- [Objectif indiqué 1] Recopiez mot pour mot toutes les lignes des enregistrements, sans reprendre les images.
- [Objectif indiqué 2] Poursuivez l'extrait de l'arrêt sur les prestations complémentaires à partir de l'endroit où il s'arrête.

- [Extrait du document]
ATAS/410/2008 (2) du 08.04.2008 ( PC ) , ADMIS

Descripteurs : ; PC ; PRESTATION COMPLÉMENTAIRE ; PREUVE ; ADMINISTRATION DES PREUVES ; APPRÉCIATION DES PREUVES ; LOYER ; CONTRÔLE DES HABITANTS ; INDICE
Normes : OPC16c
En fait
En droit
RÉPUBLIQUE ET CANTON DE GENÈVE

POUVOIR JUDICIAIRE

 

A/5004/2007 ATAS/410/2008

ARRET

DU TRIBUNAL CANTONAL DES

ASSURANCES SOCIALES

Chambre 2

du 8 avril 2008

 

En la cause

Monsieur H_________, domicilié c/o I_________, à GENEVE

 

recourant

 

contre

OFFICE CANTONAL DES PERSONNES ÂGÉES, sis route de Chêne 54, GENEVE

intimé

 


EN FAIT

Monsieur H_________ (ci-après le recourant), né au mois de mars 1968, célibataire, a déposé au mois de février 2003 une demande de prestations complémentaire à sa rente d'invalidité, auprès de l'Office cantonal des personnes âgées (ci-après OCPA), dans laquelle il a mentionné vivre avec sa mère. L'OCPA l'a mis au bénéfice de prestations complémentaires avec effet au 1er février 2003.

Entre 2004 et 2007 plusieurs changements, ayant des répercussions sur la prise en compte du loyer du recourant, sont survenus, qu'il a régulièrement annoncés à l'OCPA conformément à son obligation. C'est ainsi que le 6 mars 2004, il a informé l'office que son frère avait quitté l'appartement; au mois de juillet 2004 qu'ils étaient à nouveau trois; entre l'été et l'automne 2004, qu'il vivait seul avec un contrat de sous-location; à partir du 28 janvier 2005 qu'ils étaient à nouveau trois dans le logement familial; dès le 18 avril 2006 que sa mère avait quitté le logement pour prendre un logement seule; dès le 6 novembre 2006, qu'ils vivaient à nouveau à trois dans l'appartement, à savoir avec son frère et son neveu, enfin que dès le 4 avril 2007, ils étaient à nouveau deux, le recourant et son frère.

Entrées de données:

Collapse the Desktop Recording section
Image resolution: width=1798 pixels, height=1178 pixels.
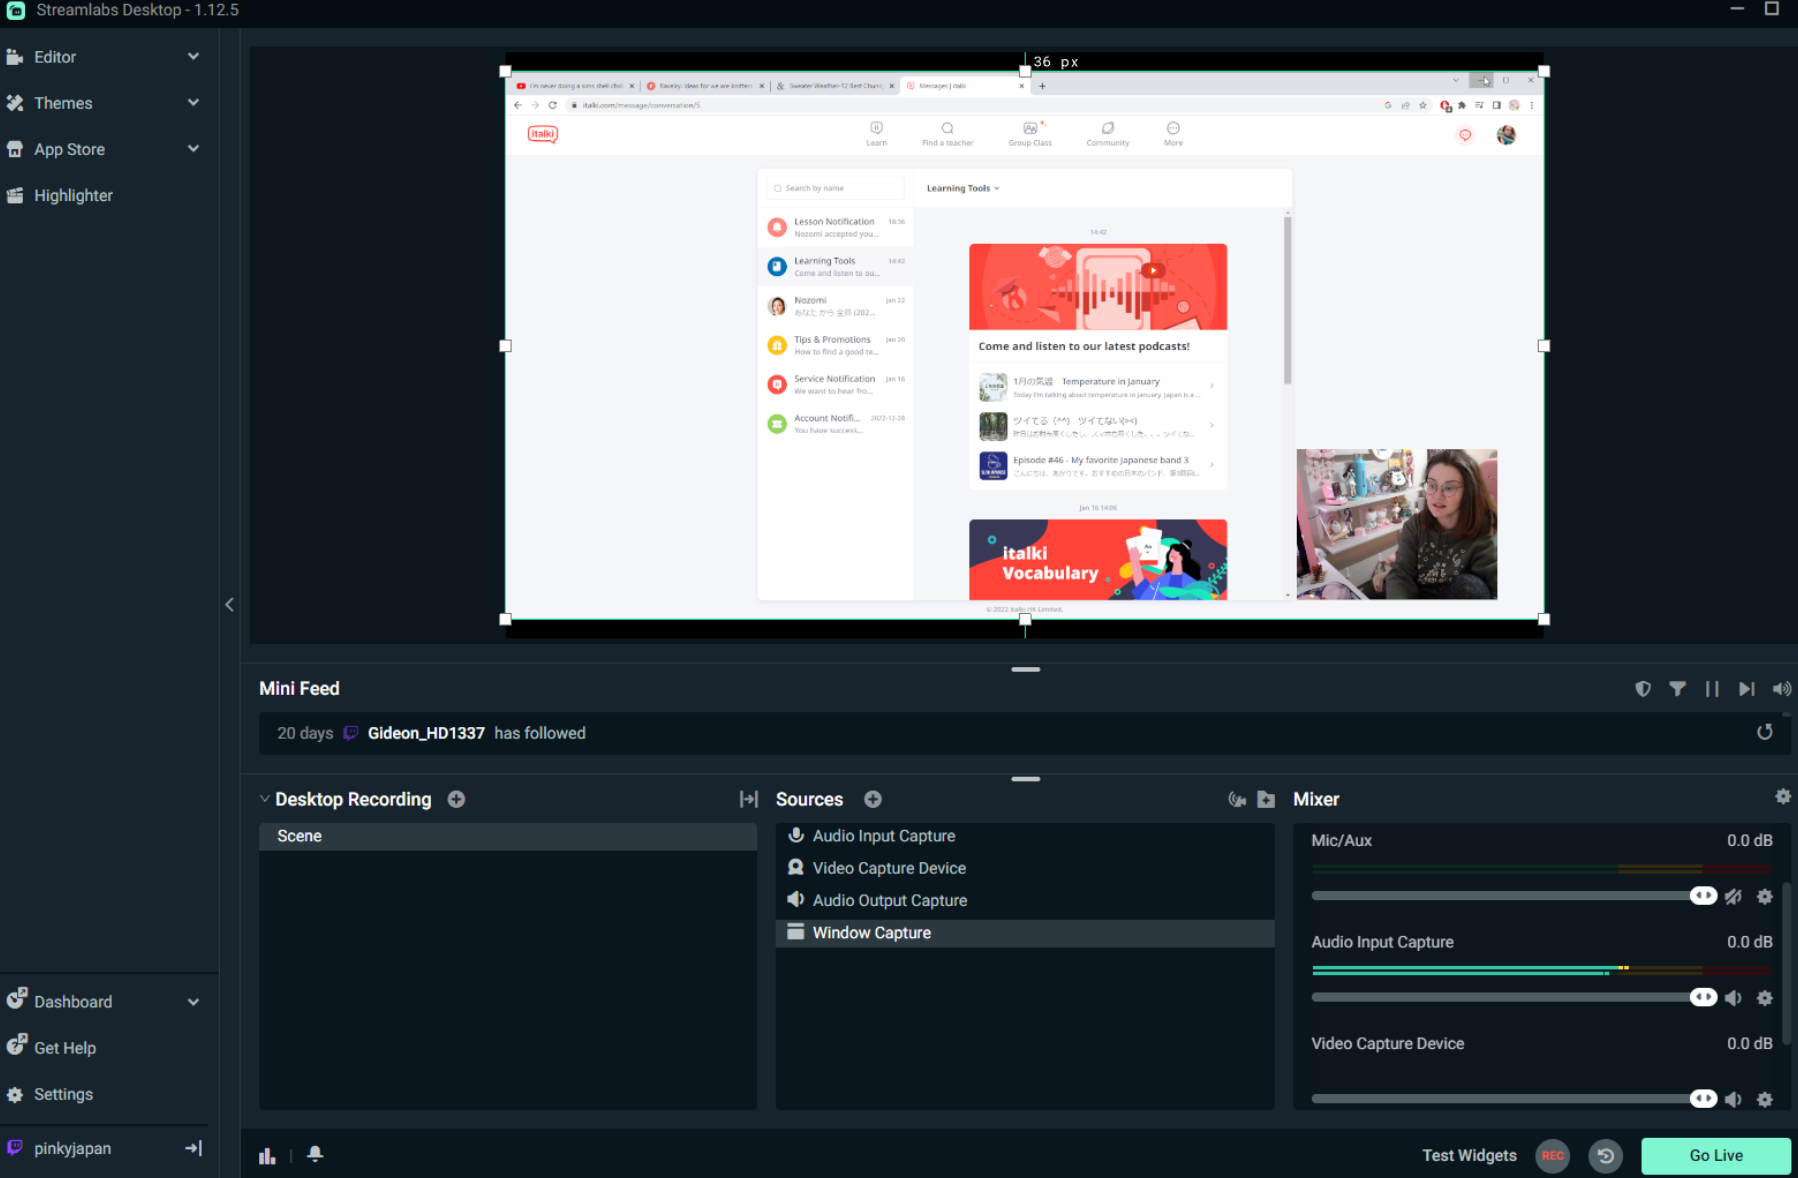pyautogui.click(x=264, y=798)
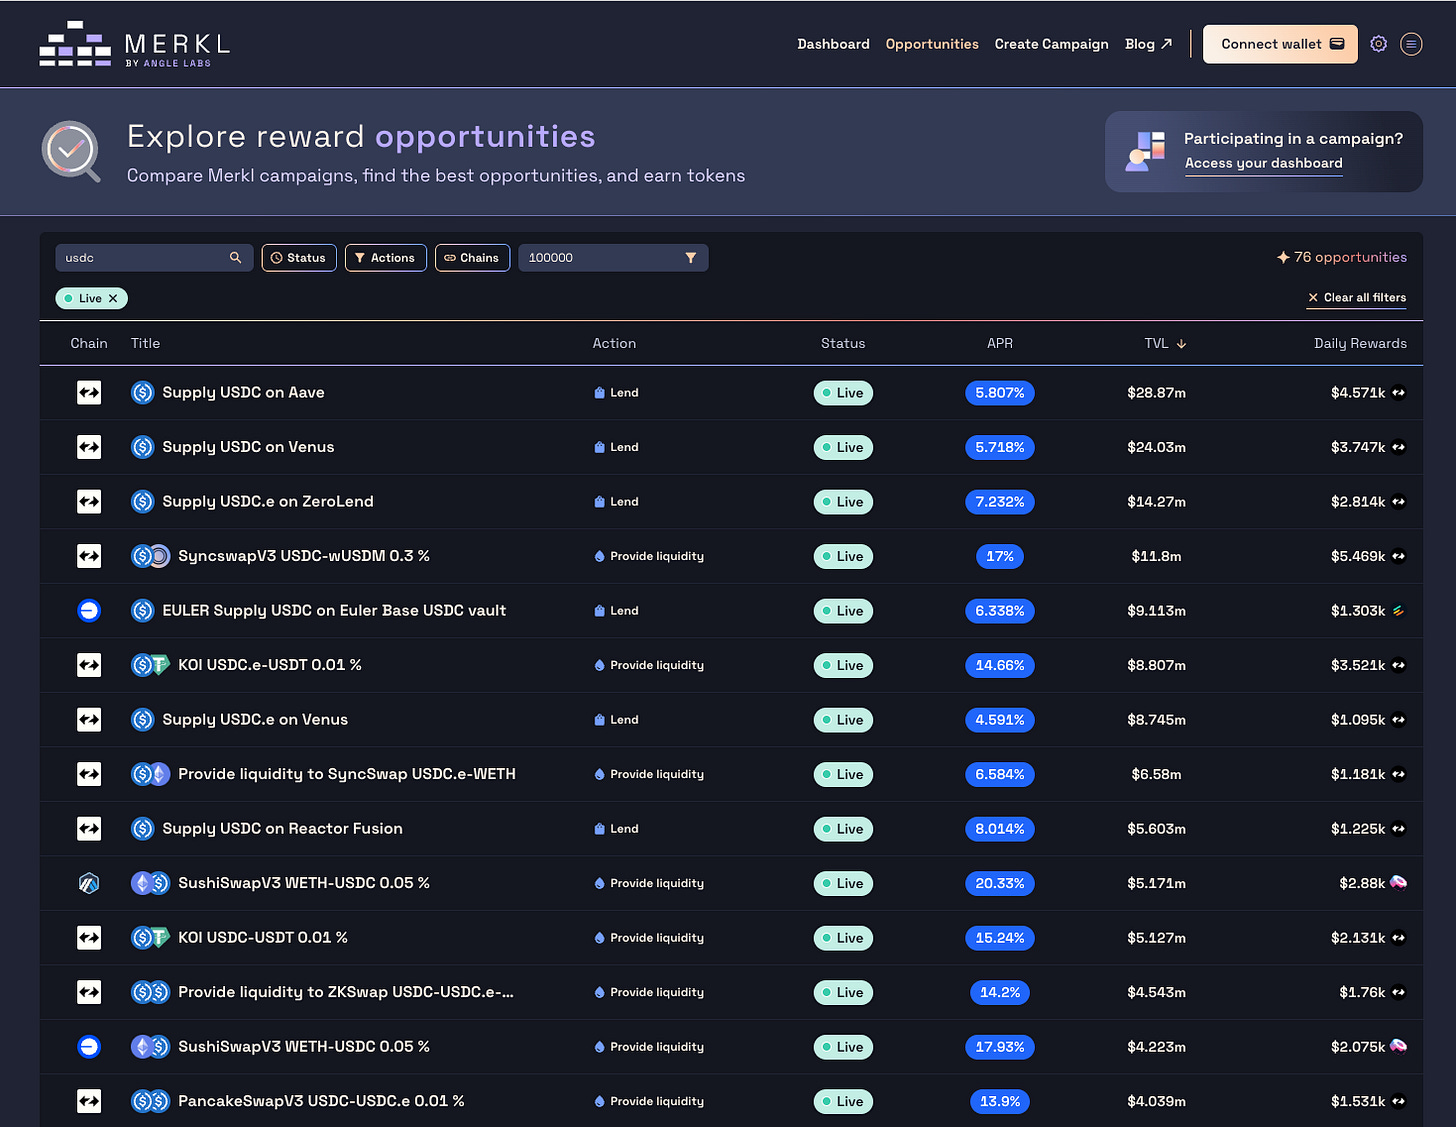Viewport: 1456px width, 1127px height.
Task: Open the hamburger menu icon top right
Action: pyautogui.click(x=1411, y=44)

- [Résultat attendu 1]
Collapse the Desktop Recording section
Image resolution: width=1798 pixels, height=1178 pixels.
pyautogui.click(x=264, y=798)
Viewport: 1456px width, 1127px height.
Task: Open the hamburger menu icon top right
Action: pyautogui.click(x=1411, y=44)

- [Résultat attendu 2]
En fonction de ces changements l'OCPA a rendu des décisions prenant en compte, pour le partage du montant du loyer, le nombre d'occupants, conformément aux règles légales. C'est ainsi notamment que par décision du 24 avril 2006, l'OCPA a tenu compte du départ de la mère du recourant et réparti à nouveau le loyer entre le recourant et son frère.

Par décision du 27 août 2007, l'OCPA reprend le calcul relatif au loyer pour la période d'une part du 1er novembre 2006 au 31 décembre 2006, d'autre part pour le mois de janvier 2007, enfin pour la période postérieure au 1er février 2007. Pour ces trois périodes, l'OCPA n'a pris en compte qu'un tiers du loyer comptant comme dépenses reconnues du recourant.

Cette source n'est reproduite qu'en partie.